Is invisibility our demographic destiny?
It is true that the demographics of Gen X work against us, but not as much as people seem to believe. We are sandwiched between the Baby Boomer and Millennial generations which are both larger in terms of size. However, our size difference is not enough to explain our invisibility. At over 65 million people, we comprise almost 20% of the US population and about a quarter of the adult population. We are 26% of voters. Our population is larger than the smallest 25 states combined and almost as large as the populations of California and Texas combined. When was the last time you heard people say, “We can forget about California, they’re kind of irrelevant in the national conversation.” Never. Exactly.
Is our invisibility all in our heads?
If you’re a Gen Xer, you already know the answer to this one. It is not in our DNA to make things up for sympathy or attention.
The absence of Gen X is a ubiquitous pop culture trope. The internet loves memes poking fun at us as the middle child of American life. Mainstream media plays a role too. Once you start to look, you can’t un-see how our invisibility shows up everywhere.
Not long ago, the CBS Evening News did a segment on age and posted a graphic with the labels for each living generation and the birth years it encompassed. It listed the Silent Generation (1928–45), The Baby Boomer generation (1946–64), the Millennial Generation (1981–96) and the post-Millennial Generation Z (1997–2012). The graphic skipped Gen X and the dates 1965 to 1980 altogether.
This summer, esteemed CNN political commentator, David Gergen took to Twitter to urge a passing of the generational baton, “Baby Boomers have been running the country for nearly three decades….It’s time to pass the baton to younger generations — Millennials & Gen Z.” You read that correctly. A leader in his 80’s, who happily held enormous power through his 40’s and 50’s as an adviser to four Presidents, is now using his considerable platform to call for a society led by those 40 and under.
The New York Times ran a story last month describing us as both “forgotten” and “invisible”.
Perhaps the most embarrassing evidence of our collective absence from the culture is a museum exhibit launching next month. The exhibit is titled: The Forgotten Generation. I’m no historian, but when I first saw that title, I guessed that they were talking about the generation before the Civil War.

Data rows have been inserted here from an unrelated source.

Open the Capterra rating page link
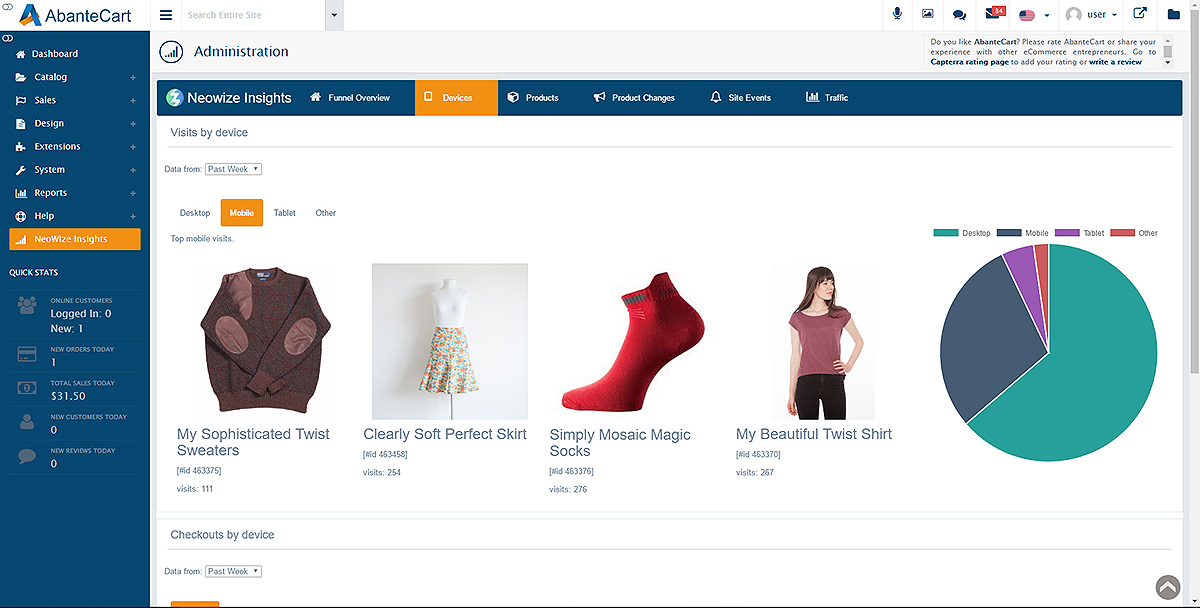 [969, 62]
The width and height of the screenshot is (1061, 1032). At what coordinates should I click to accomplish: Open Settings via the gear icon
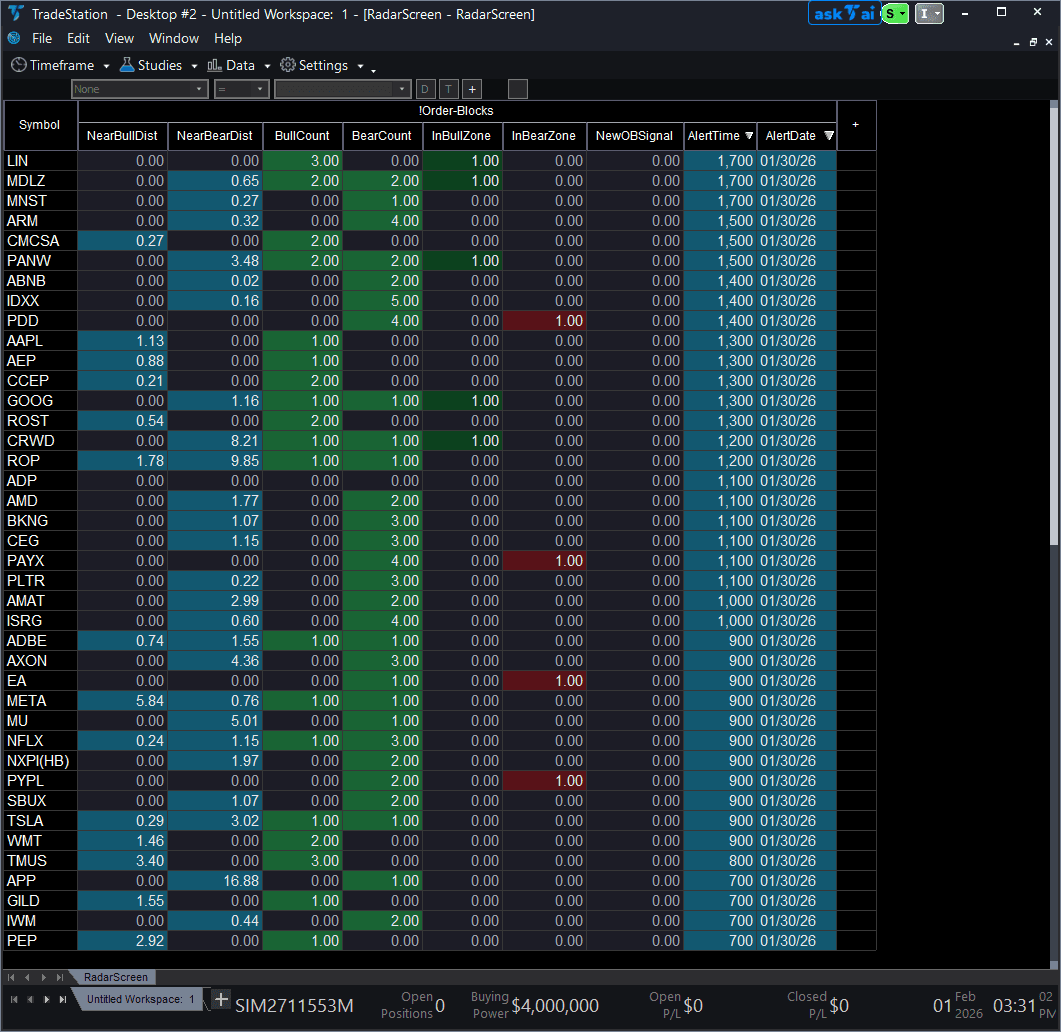coord(287,64)
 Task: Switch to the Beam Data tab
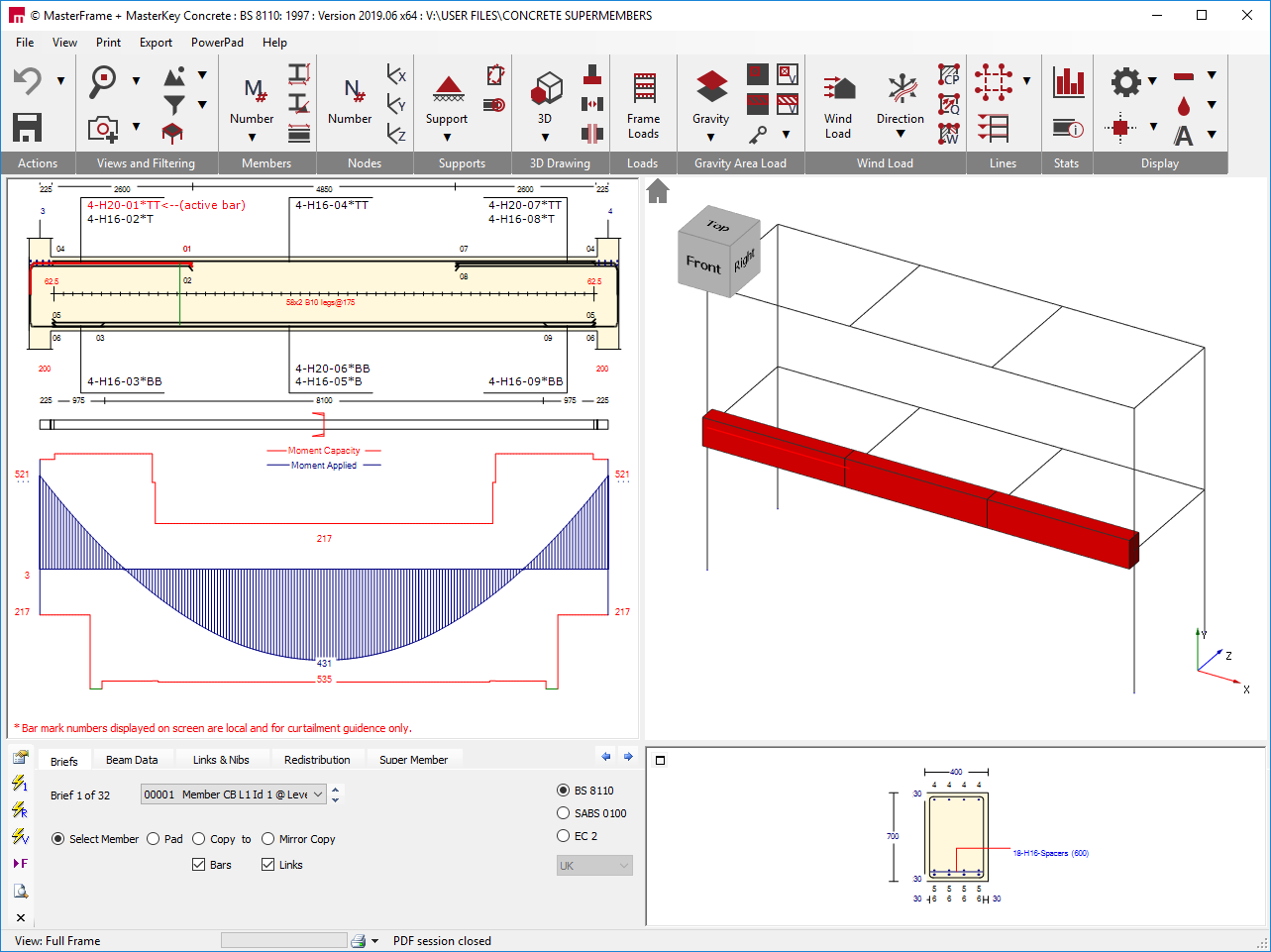point(132,760)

I am personally pretty hazy on that period in time and would benefit from a museum exhibit that took me back to the mid-1800’s for a refresher.
You can guess the punchline. The museum hadn’t chosen “the forgotten generation” to refer to some bygone era that history left behind. They chose it for an exhibit on Gen X. Honestly, how can that be? We’re right here! How can we be forgotten when we make up 20% of the US population and are alive and roaming the country? Isn’t there some museum code of conduct that says the living can’t get relegated to dinosaur status?

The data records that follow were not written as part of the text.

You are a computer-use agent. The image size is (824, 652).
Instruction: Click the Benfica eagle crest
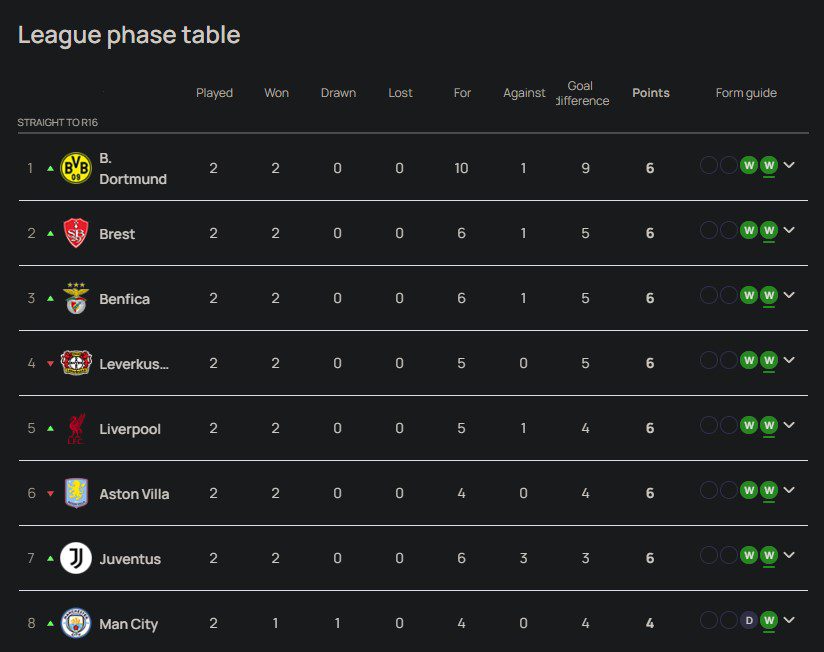pos(76,298)
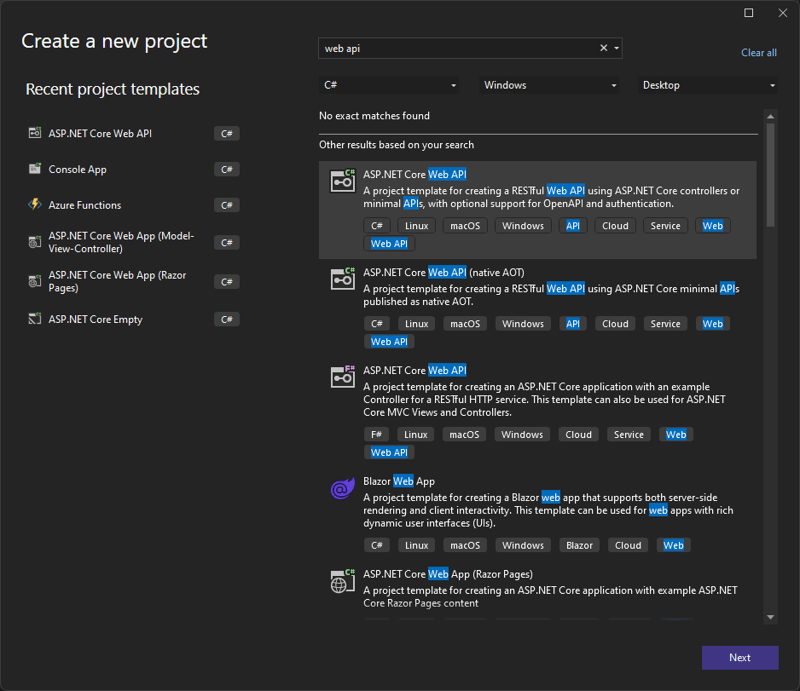This screenshot has height=691, width=800.
Task: Click the Console App icon in recent templates
Action: coord(35,169)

The worst part of all? The exhibit wasn’t a high-profile showcase event at a world-class museum like the Smithsonian in Washington, D.C. or the Field Museum in Chicago, drawing huge crowds with a slightly ironic title. No. The exhibit took place at the Illinois State Museum. It is in Springfield, Illinois, surrounded by farm country with too small a population to garner much foot traffic. The city’s claim to fame is that Abraham Lincoln lived there from 1837–61 (my version of the forgotten times). We are Molly Ringwald in Pretty in Pink. Only the Duckie of museums sees us and is interested enough to court us.

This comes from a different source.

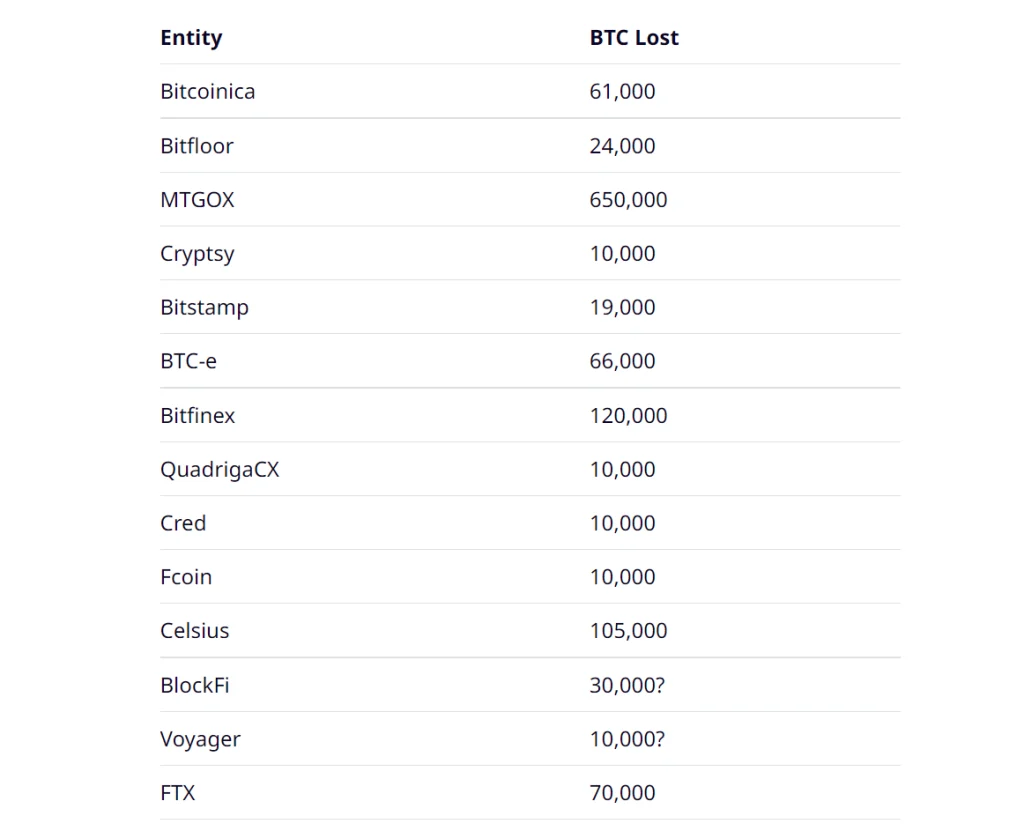Click the 105,000 value for Celsius

pyautogui.click(x=628, y=632)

I don’t like it. We are not dinosaurs or ghosts. If we were Millennials or Boomers, each with a “finely tuned sense of how important they are”, we’d probably descend on Springfield en masse with picket signs to protest the offensive label.
But I also do like it. No generation had a better youth than we did, so the chance to celebrate it is kind of cool. Maybe we can all just show up at the same time, toast to our free range upbringing, and remind the world we are here.
[1] I’ll say more about other dimensions of the poll soon.